PPN baru dipungut saat pembayaran diterima oleh kreditur dari pembeli agunan, bukan pada saat penyerahan agunan.
Setelah menerima pembayaran, barulah kreditur membuat faktur pajak atas penyerahan agunan dan menyetorkannya ke kas negara pada akhir bulan berikutnya setelah masa pajak berakhir.

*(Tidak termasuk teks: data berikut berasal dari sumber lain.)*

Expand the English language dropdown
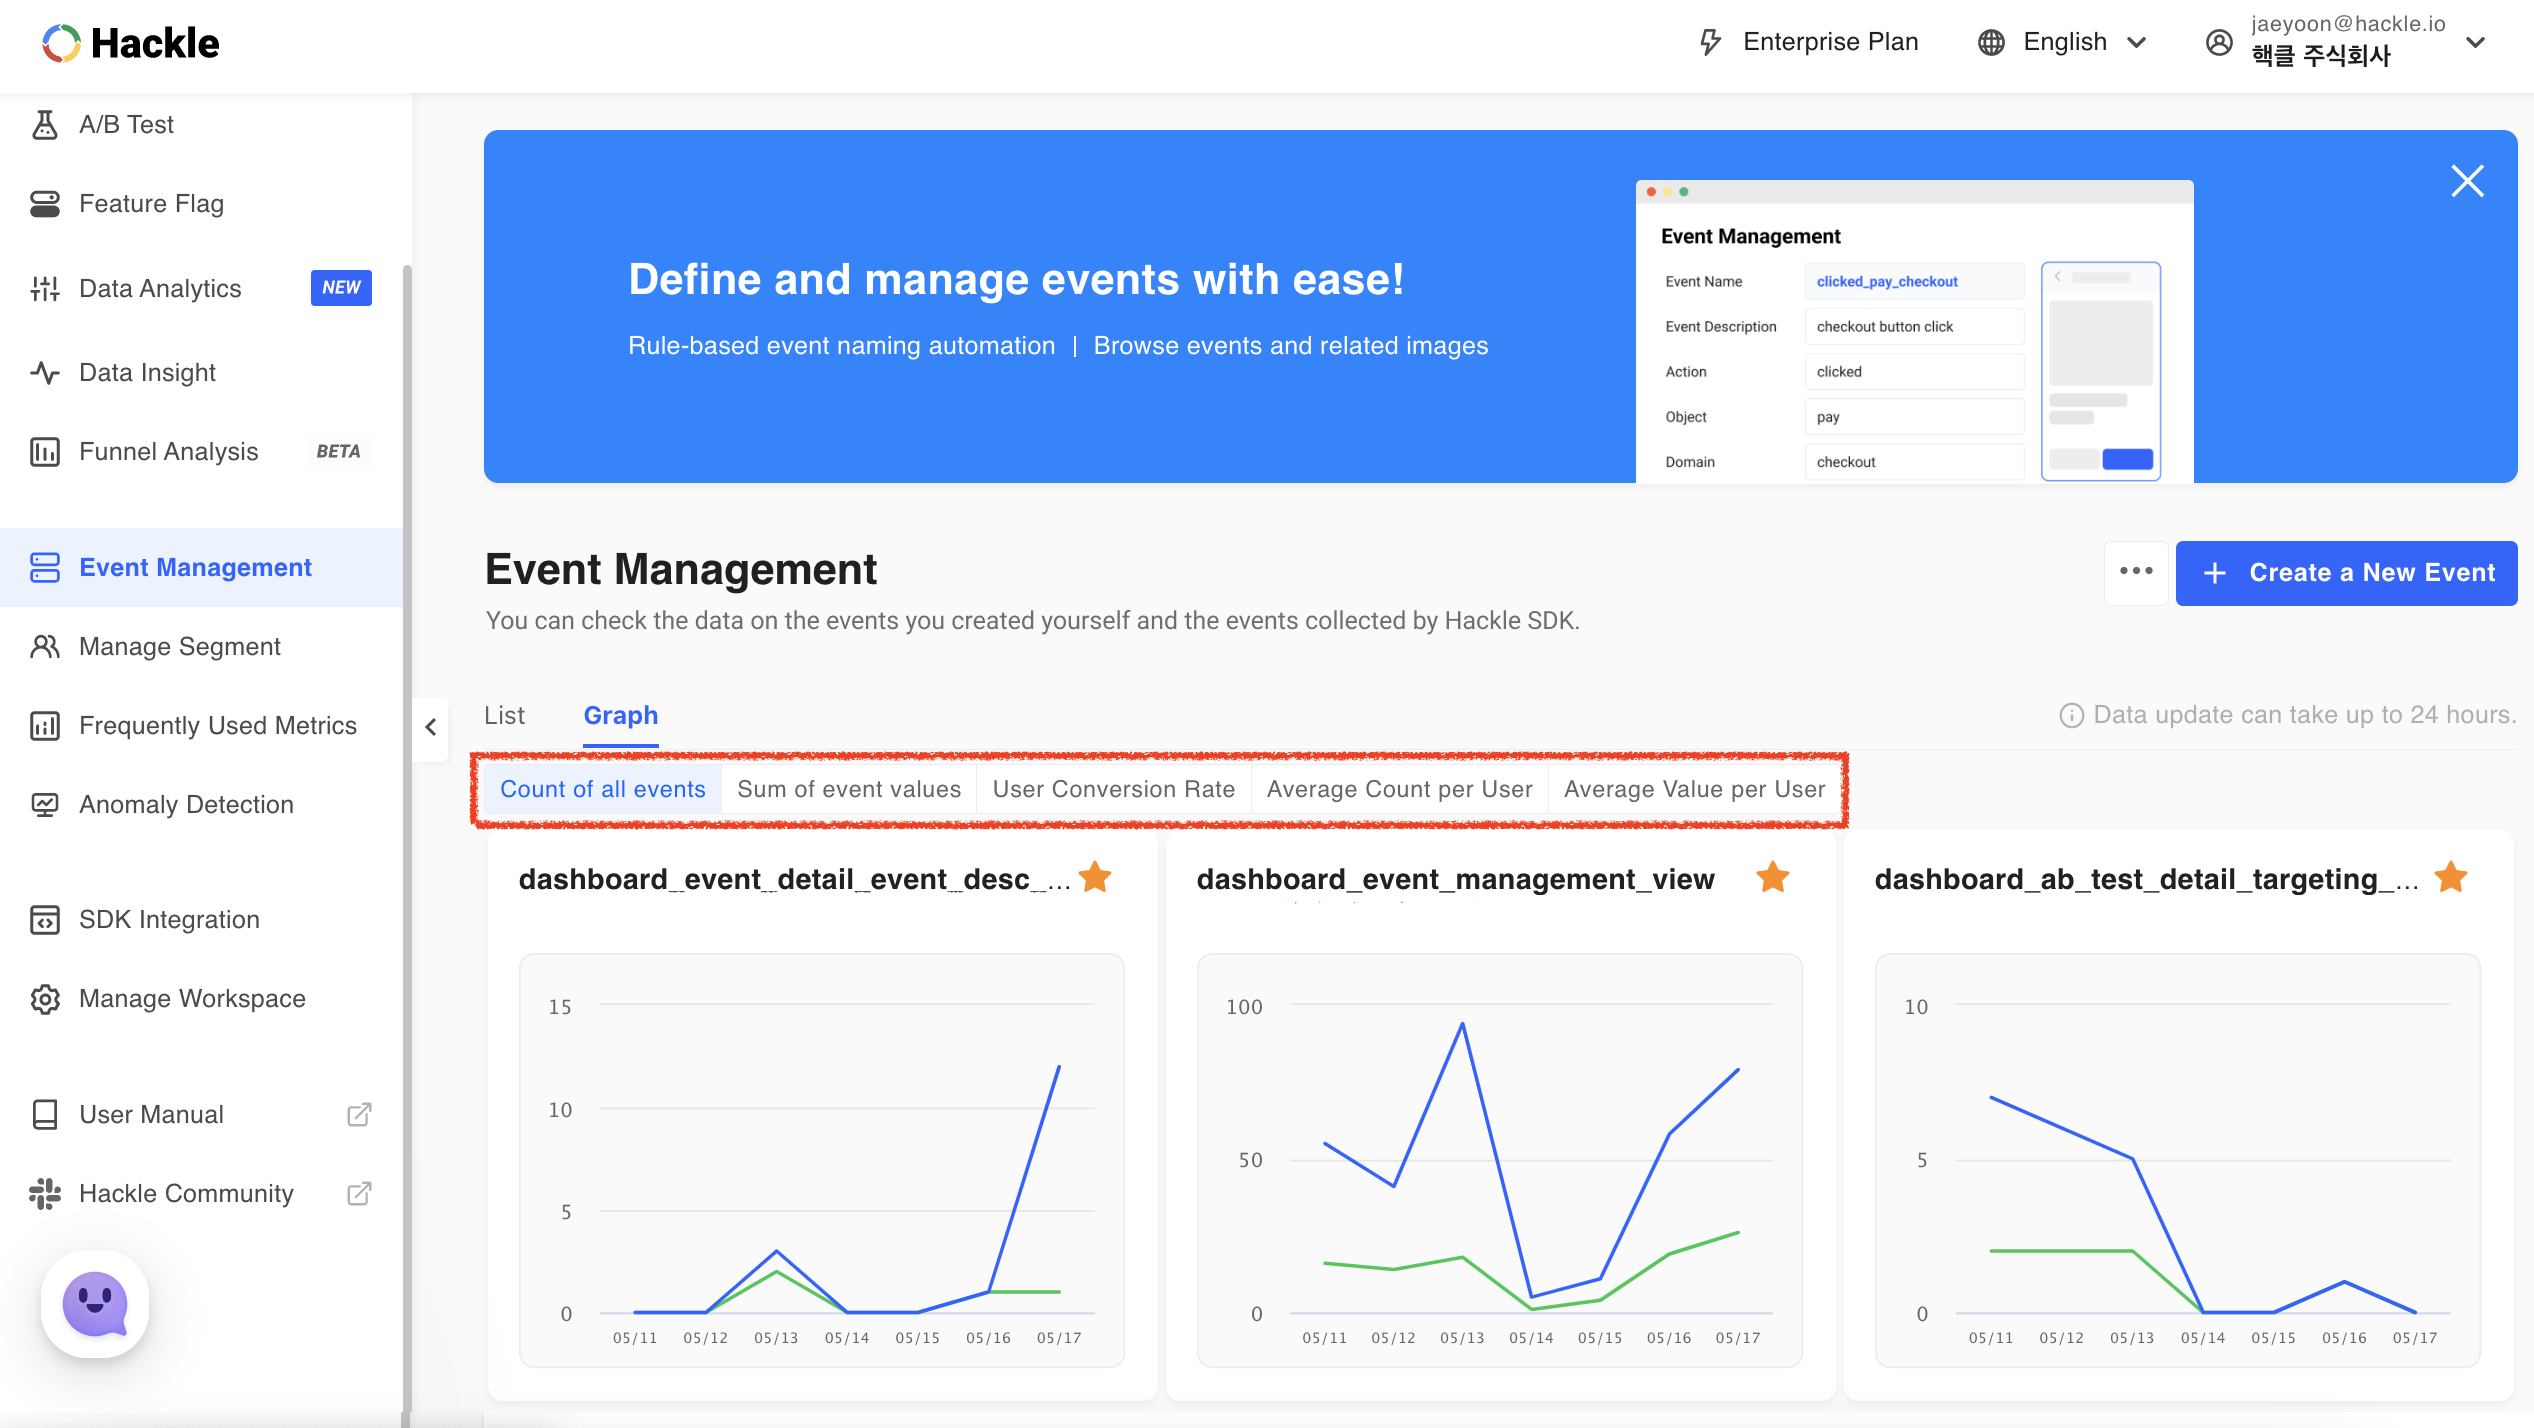Viewport: 2534px width, 1428px height. click(2064, 42)
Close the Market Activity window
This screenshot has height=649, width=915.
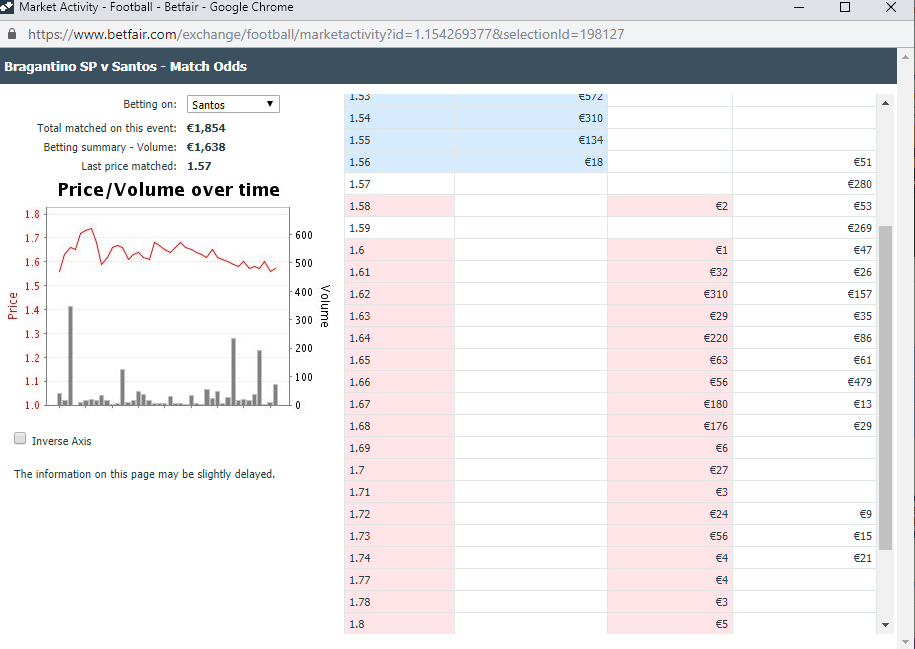coord(890,8)

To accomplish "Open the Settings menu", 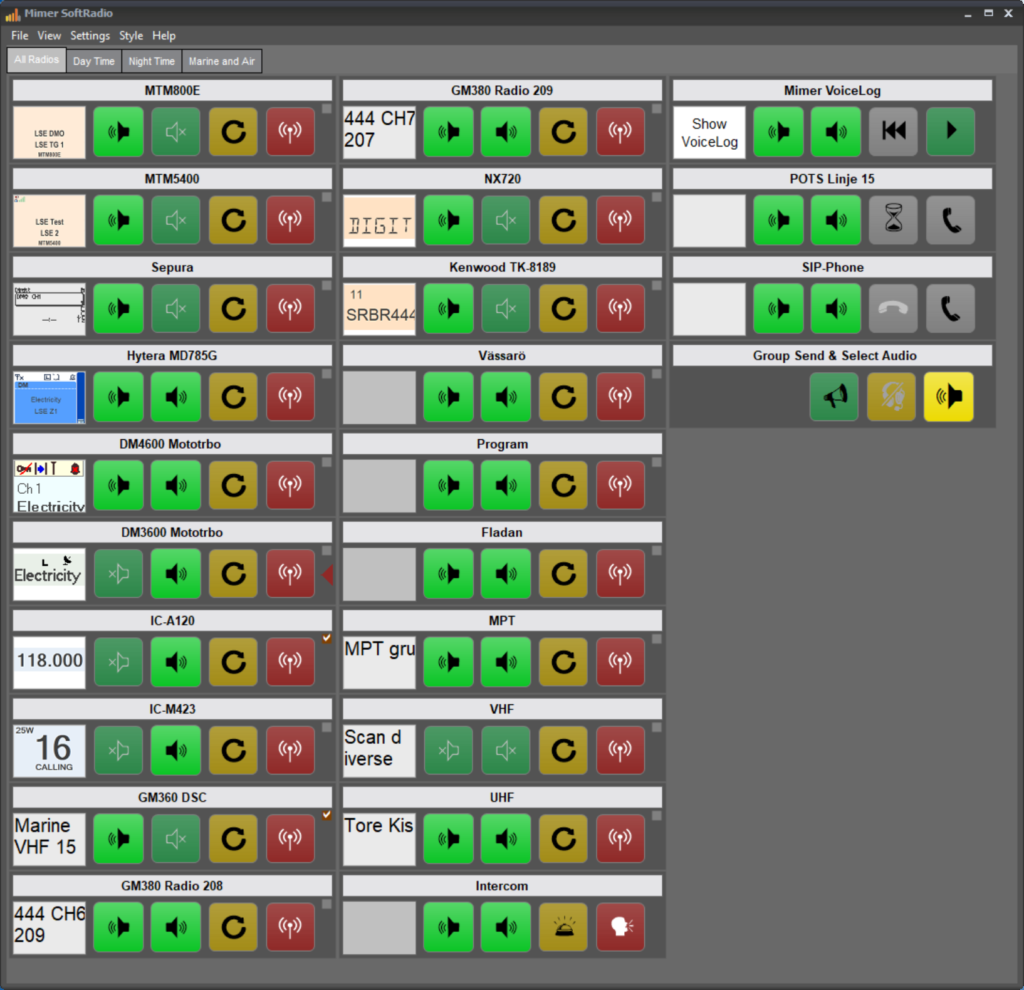I will point(90,36).
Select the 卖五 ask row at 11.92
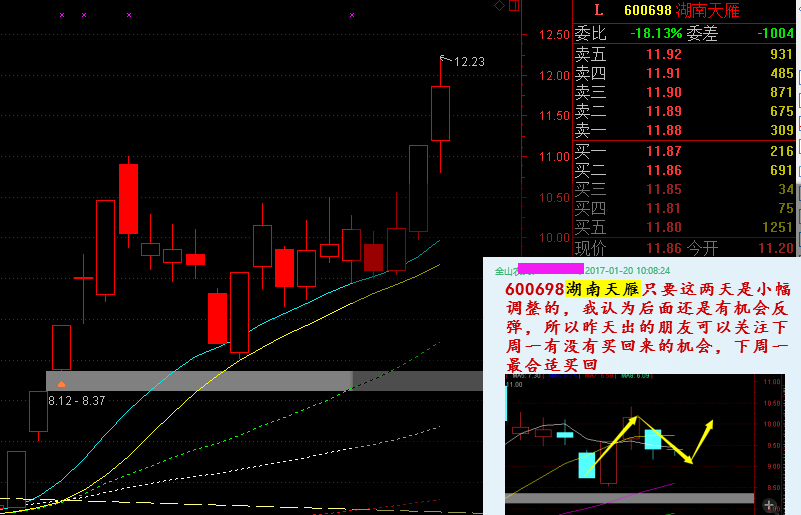 tap(686, 54)
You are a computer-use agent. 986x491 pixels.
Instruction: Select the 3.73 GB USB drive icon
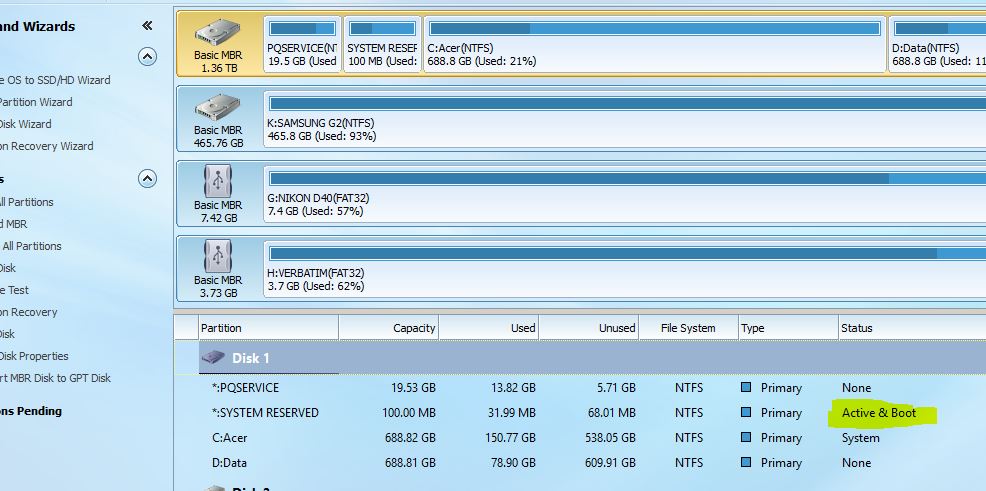(218, 258)
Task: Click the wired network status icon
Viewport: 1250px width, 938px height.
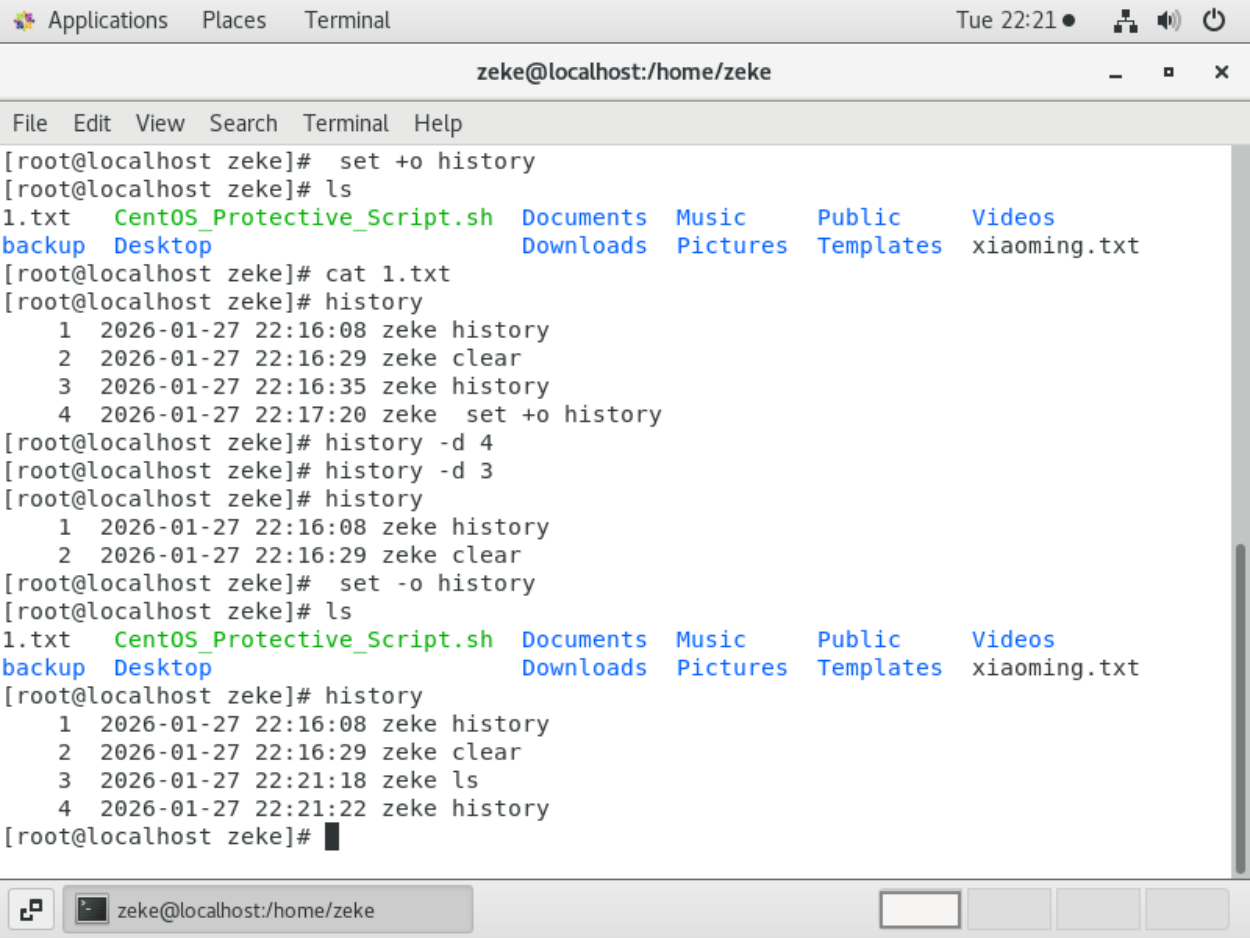Action: [x=1125, y=20]

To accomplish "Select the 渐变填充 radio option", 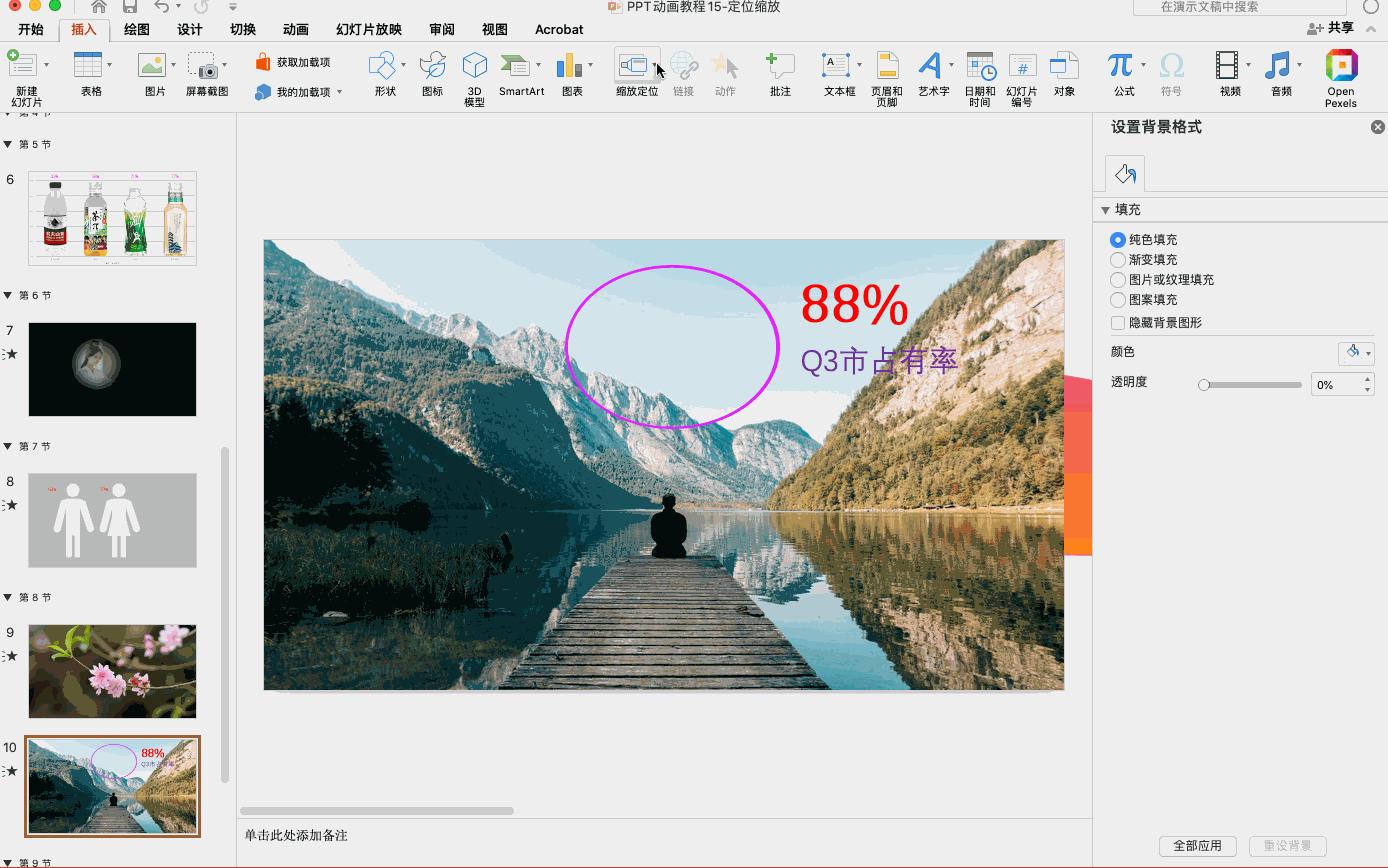I will tap(1118, 260).
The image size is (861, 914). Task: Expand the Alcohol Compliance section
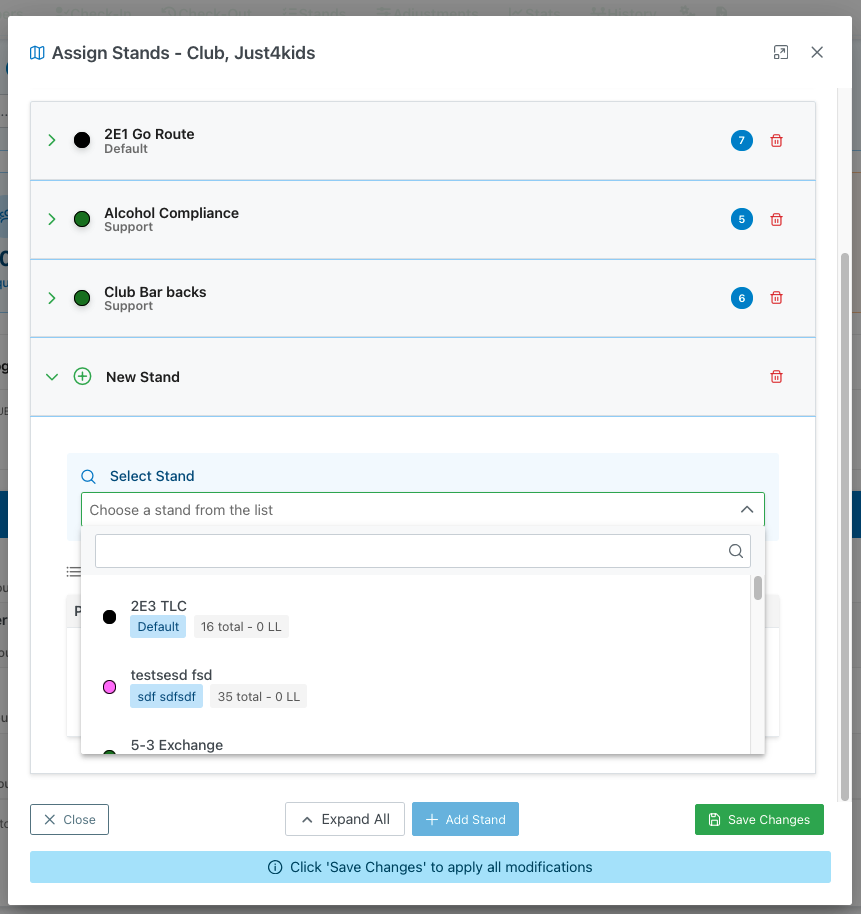point(52,219)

Adapun tagihan atas penjualan dokumen ditetapkan sebagai dokumen tertentu yang dipersamakan dengan faktur pajak sepanjang memuat nomor dan tanggal dokumen, nama dan NPWP kreditur, nama dan NPWP/NIK debitur, nama dan NPWP/NIK pembeli agunan, uraian BKP, dasar pengenaan pajak. dan jumlah PPN yang dipungut. (sap)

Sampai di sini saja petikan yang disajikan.